Por um instante cheguei a pensar
que essa não seria a vitória final quando DeVoe se digitalizou e começou a se
espalhar pelos computadores, mas em questão de segundos isso foi resolvido com
Marlize (Kim Engelbrecht) destruindo a cadeira dele. Eu entendo que era
necessário dar um momento de redenção para Marlize depois dela ter ajudado o
Pensador a temporada inteira, mas a cena não fez o menor sentido. Se DeVoe já estava se
espalhando pelos computadores (portanto estava na internet e plenamente
digital), como destruir a cadeira apagaria sua consciência digitalizada? Se sua
mente estava "presa" à cadeira e ele controlava os computadores com
seus poderes, então DeVoe não é tão inteligente quanto deveria, já que é uma
vulnerabilidade óbvia e estúpida.
Os minutos finais enfim revelaram
a identidade da garota misteriosa que vinha interagindo com os personagens ao
longo da temporada, mas a esse ponto já era óbvio que ela era uma parente de
Barry vinda do futuro e introduzi-la literalmente no último minuto só para
deixar um gancho fez todas as cenas da personagem ao longo da temporada
parecerem uma imensa perda de tempo. Ela poderia ter aparecido só nesse último
episódio para ajudar Barry com o satélite de DeVoe (mais uma oportunidade
desperdiçada de ressaltar o trabalho do time, colocando Barry para cuidar de
tudo sozinho) que não teria feito a menor diferença.

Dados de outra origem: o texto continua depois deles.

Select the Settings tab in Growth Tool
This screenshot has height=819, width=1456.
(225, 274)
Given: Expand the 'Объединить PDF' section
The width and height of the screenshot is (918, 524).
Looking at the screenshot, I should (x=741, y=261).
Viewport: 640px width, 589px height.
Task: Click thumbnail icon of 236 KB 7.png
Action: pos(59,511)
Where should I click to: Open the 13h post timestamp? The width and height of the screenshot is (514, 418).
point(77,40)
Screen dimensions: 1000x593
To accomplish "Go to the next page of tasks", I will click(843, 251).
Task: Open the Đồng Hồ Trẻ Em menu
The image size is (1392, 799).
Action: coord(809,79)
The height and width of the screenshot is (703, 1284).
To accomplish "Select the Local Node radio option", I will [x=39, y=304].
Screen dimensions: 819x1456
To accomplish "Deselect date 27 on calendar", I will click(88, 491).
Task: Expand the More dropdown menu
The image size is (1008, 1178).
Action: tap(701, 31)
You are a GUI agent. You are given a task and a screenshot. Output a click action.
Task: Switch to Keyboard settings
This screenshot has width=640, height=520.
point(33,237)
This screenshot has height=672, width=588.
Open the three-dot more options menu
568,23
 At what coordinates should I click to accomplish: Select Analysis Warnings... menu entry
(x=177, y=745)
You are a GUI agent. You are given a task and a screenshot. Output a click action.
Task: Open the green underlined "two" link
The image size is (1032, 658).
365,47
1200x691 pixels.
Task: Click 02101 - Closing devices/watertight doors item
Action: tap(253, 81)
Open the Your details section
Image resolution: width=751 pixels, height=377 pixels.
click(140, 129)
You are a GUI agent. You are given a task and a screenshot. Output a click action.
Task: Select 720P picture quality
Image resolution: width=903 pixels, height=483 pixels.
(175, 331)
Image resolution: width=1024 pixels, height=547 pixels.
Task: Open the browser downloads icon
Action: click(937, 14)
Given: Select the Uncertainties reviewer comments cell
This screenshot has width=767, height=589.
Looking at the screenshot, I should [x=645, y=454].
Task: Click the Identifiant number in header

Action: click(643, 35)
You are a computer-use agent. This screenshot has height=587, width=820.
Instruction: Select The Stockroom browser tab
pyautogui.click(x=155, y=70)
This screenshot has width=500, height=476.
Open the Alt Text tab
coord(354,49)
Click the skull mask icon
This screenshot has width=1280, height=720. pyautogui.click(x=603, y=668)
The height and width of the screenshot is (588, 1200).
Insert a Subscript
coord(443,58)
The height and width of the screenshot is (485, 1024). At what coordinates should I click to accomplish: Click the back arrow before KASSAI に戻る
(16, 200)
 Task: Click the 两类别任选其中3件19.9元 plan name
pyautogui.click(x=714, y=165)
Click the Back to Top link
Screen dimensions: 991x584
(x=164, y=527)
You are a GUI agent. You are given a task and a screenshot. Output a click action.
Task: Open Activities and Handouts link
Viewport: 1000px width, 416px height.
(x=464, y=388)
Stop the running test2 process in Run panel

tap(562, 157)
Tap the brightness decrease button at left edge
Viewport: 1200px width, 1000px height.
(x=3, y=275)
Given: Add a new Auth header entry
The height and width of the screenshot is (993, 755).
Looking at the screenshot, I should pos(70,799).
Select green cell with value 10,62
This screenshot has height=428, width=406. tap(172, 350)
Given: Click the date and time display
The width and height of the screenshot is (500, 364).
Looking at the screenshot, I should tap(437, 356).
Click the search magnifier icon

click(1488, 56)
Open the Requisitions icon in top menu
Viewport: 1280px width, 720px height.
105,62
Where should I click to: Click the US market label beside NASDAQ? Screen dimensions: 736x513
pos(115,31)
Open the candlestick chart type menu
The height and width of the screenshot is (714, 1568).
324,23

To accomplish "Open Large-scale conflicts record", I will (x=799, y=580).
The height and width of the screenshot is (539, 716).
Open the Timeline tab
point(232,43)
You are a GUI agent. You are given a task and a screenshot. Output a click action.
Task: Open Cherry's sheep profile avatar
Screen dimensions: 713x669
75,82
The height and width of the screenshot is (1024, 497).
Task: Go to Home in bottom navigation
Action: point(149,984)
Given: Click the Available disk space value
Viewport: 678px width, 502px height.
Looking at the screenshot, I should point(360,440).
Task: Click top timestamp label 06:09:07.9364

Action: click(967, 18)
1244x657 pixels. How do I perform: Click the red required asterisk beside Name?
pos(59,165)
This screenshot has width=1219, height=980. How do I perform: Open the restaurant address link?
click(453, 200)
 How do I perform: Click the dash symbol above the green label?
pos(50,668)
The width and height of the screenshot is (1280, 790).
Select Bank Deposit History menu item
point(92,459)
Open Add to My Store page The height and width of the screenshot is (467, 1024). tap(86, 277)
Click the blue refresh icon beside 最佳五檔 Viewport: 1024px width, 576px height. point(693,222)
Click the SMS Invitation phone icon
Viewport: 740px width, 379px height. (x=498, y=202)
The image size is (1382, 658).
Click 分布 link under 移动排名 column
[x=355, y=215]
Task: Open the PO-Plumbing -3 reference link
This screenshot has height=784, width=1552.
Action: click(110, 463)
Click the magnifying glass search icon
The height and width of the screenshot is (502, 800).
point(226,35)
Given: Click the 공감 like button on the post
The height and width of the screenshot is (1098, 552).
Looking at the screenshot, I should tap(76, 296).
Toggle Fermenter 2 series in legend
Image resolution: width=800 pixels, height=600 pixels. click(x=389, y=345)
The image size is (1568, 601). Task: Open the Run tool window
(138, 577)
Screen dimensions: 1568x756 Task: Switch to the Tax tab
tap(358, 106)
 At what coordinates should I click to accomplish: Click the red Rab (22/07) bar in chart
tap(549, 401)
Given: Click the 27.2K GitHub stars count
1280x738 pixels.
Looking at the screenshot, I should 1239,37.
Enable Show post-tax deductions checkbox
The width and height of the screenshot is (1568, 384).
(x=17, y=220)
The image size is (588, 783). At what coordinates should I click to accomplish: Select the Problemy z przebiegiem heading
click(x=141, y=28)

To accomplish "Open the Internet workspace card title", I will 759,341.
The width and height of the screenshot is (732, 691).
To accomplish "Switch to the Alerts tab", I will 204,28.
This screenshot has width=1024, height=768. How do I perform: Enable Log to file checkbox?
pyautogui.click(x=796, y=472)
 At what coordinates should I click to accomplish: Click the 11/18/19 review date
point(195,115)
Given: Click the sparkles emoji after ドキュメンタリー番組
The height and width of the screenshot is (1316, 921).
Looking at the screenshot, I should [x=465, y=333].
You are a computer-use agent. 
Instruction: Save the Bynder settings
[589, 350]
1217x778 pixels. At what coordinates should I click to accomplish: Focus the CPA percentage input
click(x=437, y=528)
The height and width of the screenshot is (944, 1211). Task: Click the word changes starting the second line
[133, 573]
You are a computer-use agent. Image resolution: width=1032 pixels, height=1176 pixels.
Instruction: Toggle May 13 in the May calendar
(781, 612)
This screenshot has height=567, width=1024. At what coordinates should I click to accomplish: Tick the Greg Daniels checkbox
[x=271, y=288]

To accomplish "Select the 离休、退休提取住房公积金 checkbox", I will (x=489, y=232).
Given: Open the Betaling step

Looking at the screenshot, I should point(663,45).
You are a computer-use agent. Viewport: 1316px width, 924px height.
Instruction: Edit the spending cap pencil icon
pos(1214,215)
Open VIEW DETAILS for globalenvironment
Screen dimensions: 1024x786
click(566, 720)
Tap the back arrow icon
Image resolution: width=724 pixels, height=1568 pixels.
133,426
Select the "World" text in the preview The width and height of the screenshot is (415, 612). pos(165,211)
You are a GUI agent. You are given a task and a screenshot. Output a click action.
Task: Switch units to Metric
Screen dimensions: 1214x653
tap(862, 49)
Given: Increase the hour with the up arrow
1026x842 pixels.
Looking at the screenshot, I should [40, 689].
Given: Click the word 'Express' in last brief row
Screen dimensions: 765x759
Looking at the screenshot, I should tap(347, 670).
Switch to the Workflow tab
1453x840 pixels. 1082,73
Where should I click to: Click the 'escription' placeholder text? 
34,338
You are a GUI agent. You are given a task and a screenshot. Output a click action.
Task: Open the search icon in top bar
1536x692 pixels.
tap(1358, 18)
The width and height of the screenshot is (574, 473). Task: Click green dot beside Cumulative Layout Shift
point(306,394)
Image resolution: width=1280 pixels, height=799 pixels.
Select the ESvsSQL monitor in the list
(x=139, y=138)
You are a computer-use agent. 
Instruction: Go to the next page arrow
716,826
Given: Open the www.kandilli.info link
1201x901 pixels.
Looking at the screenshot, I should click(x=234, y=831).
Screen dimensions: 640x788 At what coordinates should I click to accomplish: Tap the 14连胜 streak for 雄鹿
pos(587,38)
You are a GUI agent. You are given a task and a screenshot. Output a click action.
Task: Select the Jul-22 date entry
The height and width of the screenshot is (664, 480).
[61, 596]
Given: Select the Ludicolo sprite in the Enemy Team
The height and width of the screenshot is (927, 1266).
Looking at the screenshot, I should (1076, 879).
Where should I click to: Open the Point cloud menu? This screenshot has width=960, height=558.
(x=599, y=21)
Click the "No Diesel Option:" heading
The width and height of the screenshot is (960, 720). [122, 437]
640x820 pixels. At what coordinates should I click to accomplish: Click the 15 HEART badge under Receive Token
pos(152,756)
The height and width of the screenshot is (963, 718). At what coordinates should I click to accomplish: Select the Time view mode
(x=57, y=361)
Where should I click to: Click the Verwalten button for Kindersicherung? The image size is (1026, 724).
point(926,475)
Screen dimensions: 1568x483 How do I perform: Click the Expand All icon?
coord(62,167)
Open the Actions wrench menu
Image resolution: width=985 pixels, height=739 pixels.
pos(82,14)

A quarta temporada de Flash falhou em aproveitar o gancho
deixado pela anterior e ao invés de cumprir a promessa de retornar a série ao
ótimo nível dos seus primeiros dois anos apenas sedimentou a queda em sua
qualidade, tal qual a quarta temporada de Arrow.
Flash era a única das séries do
"Arrowverse" que eu continuava a acompanhar, mas depois do resultado
dessa temporada mais recente é bem provável que eu não assista o quinto ano.